Every individual is likely to require EC to avoid deterioration, disability, or death within their lifetime. Despite this, EC systems in PICs are profoundly underdeveloped. Pre-hospital care is particularly dire; no PIC demonstrates an adequate level of care and only 36% reported having trained pre-hospital providers within their country. The aforementioned challenges faced in PICs are further compounded by health inequities, particularly with regards to access, resources, and the healthcare workforce. Evidence is increasingly demonstrating the efficacy of EC systems in low resource settings to reduce preventable morbidity and mortality. It is estimated that with effective EC 54% of deaths in developing countries could be averted, in addition to one million disability-adjusted life years annually (a metric used to assess years of healthy life lost). Realisation of these figures would see PICs make significant progress towards global health priorities such as the Sustainable Development Goals and universal health coverage.

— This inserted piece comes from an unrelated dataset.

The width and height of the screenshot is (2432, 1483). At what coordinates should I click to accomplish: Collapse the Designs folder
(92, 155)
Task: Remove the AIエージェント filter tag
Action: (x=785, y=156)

Governments across PICs have recognised the need for enhanced EC systems, but lack the expertise required to develop capacity and function. By virtue of their civilian and military training, ADF health professionals are highly skilled and possess the ability to work in low-resource environments. Moreover, their ability to develop and govern trauma systems, as well as provide EC to a high standard, is evidenced by the recent accreditation of the Australian Army’s Role 2 (Enhanced) as a Level 3 Trauma System. However, in the absence of combat injuries and global health engagement opportunities, skill degradation is a serious concern. Thus, the opportunity for a mutually effective partnership is evident.

The Australian Government recently published the 2020 Defence Strategic Update. This update provided a new strategic framework with a specific focus on the Indo-Pacific region. Amongst the outlined objectives, partnership was a recurring theme and support of the Department of Foreign Affairs and Trade’s ‘Pacific Step-Up’ program was emphasised. Captain Tony Chen recently published an editorial in The Cove, eloquently highlighting how current doctrinal constraints limit global health engagement in the ADF and hinder the ability of military healthcare to meaningfully contribute to the acquisition of this national objective. If such constraints were to be overcome, the ADF is well positioned to assist PICs to develop EC systems.

Development efforts of EC systems are underway in PICs. Pacific Islands Society for Emergency Care (PISEC) is a clinical group still in its infancy, led by PIC EC clinicians and supported by civilian Australian EC physicians. The group aims to improve EC systems across the Pacific through research, collaboration, and leadership. Such efforts are demonstrative of local ownership, necessity, and accountability – principles integral to successful development. It is imperative the ADF engagement is a tool to implement and augment initiatives led by the PICs in order to sustainably build local capacity.

Members of PISEC have identified numerous priorities for EC system development, many of which the ADF could expediate. Development of standard operating procedures, cohesive triage interventions and basic emergency response, such as the training of lay responders, are just a few examples. Leveraging existing resources and implementing low resource methods are largely cost-effective interventions. Each death that is averted by first-responder training is estimated to cost US$170 (AUD$240), but training is traditionally costly and geographically constrained for these developing countries. Utilising ADF personnel to train first responders provides a solution that is accessible (via small training teams deployed regionally), cost-effective, and mutually beneficial. Given the potential to halve mortality in a population that is comparatively small in number, there is a significant cost-benefit to Australia, which invested AUD$372.5 billion dollars in the Pacific regional development program last financial year.

The Australian medical community is increasingly recognising the responsibility Australian entities have in assisting the development of PIC EC systems. The ADF is amongst these. With a cohort of highly skilled, logistically capable health professionals at their disposal, the ADF should deploy their assets to assist PICs with this objective if they wish to actually “step up” in the Pacific.